Even the most successful black Americans can feel haunted by a vague, invisible form of discrimination. The author's advice is to stop looking for it.
A young Belgian man hops from his bicycle and walks into the Paul Andriesse gallery in Amsterdam. He's dressed in a heavy black bomber jacket, black jeans and white leather sneakers, and drawn to a large painting on the wall. It's an expensive piece and when he asks about it, an assistant refers him to the owner, who emerges from the back of the room to say: "I don't see clients without an appointment." When he tries to get one, the response is simply "No."
The young Belgian man, who happens to be the art buyer and fashion designer Raf Simons--one of the most celebrated and influential designers in the world--leaves the gallery and doesn't return. Asked about the incident later, he's not embarrassed: "That's how things work in the art world," he tells a journalist. "It's not a matter of being [famous] and walking in to purchase a piece...[that] isn't a license to get whatever I want."

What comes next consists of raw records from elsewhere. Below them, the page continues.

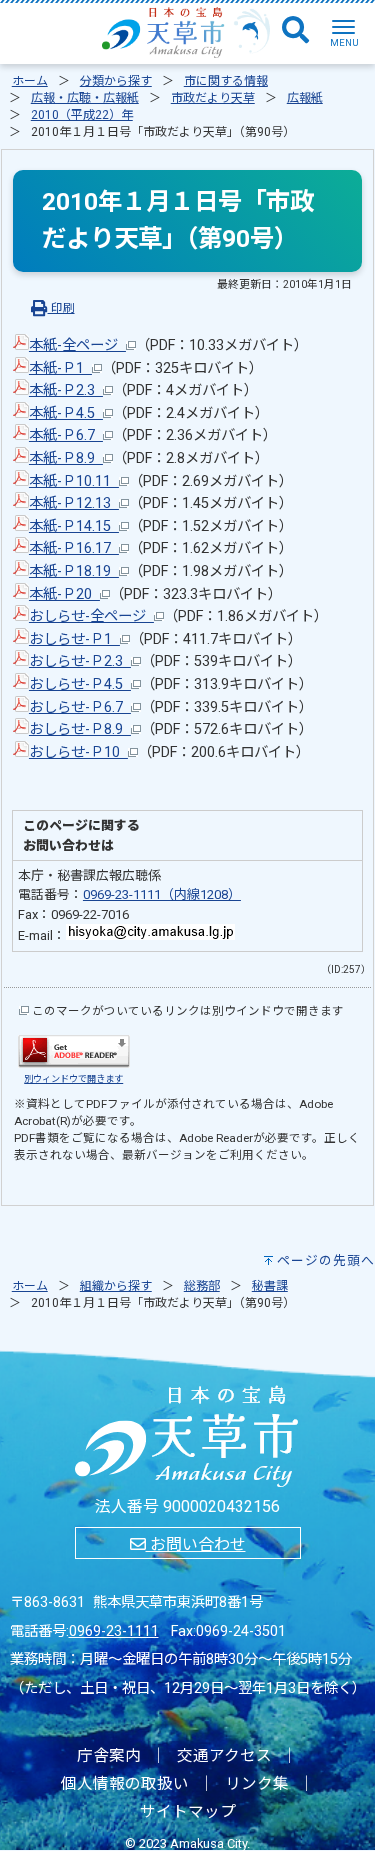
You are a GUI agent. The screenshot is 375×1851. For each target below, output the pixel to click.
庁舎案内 (109, 1756)
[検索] (295, 31)
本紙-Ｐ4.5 (66, 413)
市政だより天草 (213, 98)
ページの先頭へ (326, 1260)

Over in Paris, a middle-aged black woman approaches the entrance to Hermès's flagship store. The store's been closed for fifteen minutes, though a doorman and a clerk remain outside. The woman and her entourage attempt to enter but are refused and asked to come again another day. The woman is Oprah Winfrey, and this story, unlike the first, made international news. A spokesperson for Ms. Winfrey called it, "Oprah's 'Crash' moment"--referring to the movie about nuanced forms of racism. Ms. Winfrey for her part was troubled enough by the incident to contact the U.S. President of Hermès personally and to devote a segment of her talk show to it.